PROBLEM TO SOLVE
Beginning with the line containing "The image size", transcribe every line exactly down to the last one in the records below, and drop the pictures.
** Opening SOURCE DATA block **
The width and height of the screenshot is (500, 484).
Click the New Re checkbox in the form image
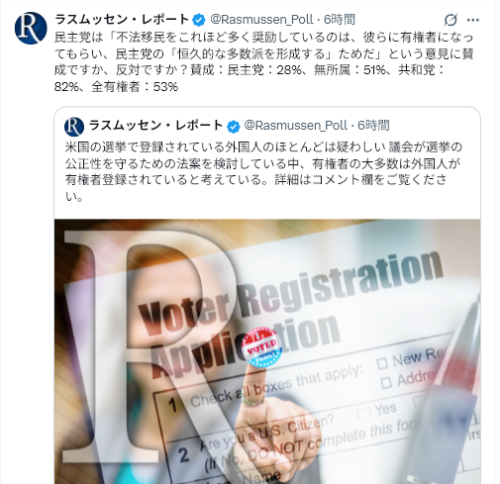(x=382, y=363)
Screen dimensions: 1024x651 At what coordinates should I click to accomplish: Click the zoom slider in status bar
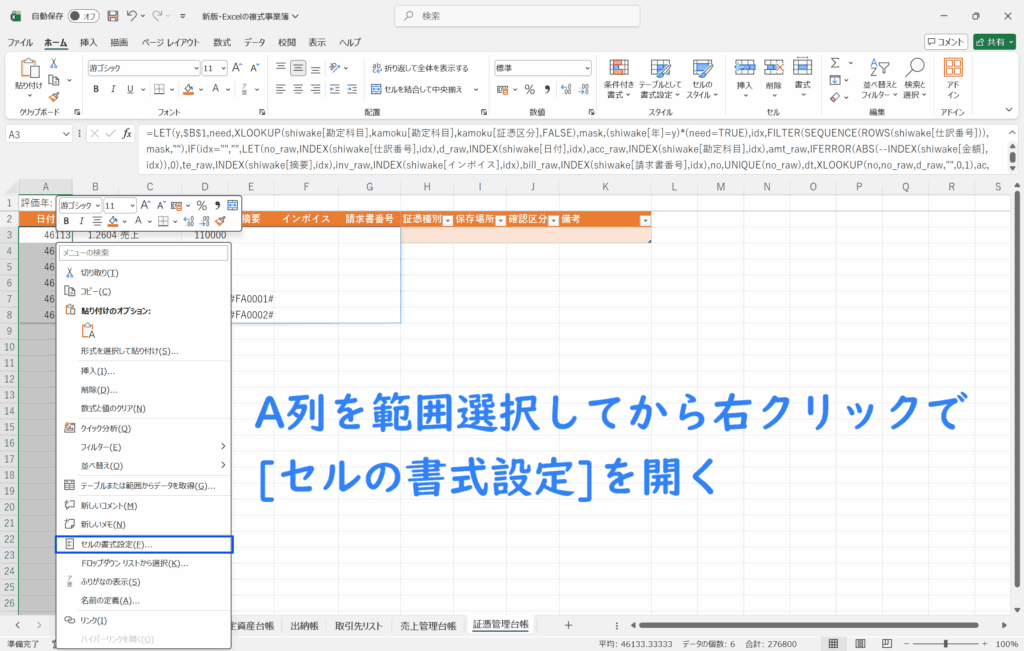(928, 643)
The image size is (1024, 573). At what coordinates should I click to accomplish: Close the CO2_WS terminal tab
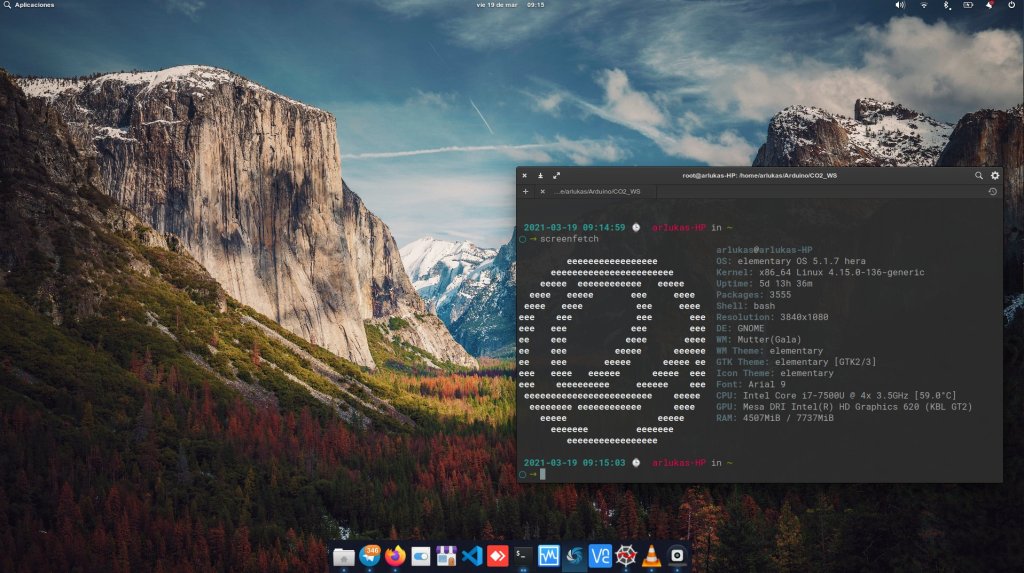point(542,191)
** Closing SOURCE DATA block **
ANSWER FOR THIS EXERCISE
The image size is (1024, 573). At what coordinates should I click to accomplish: Close the CO2_WS terminal tab
point(542,191)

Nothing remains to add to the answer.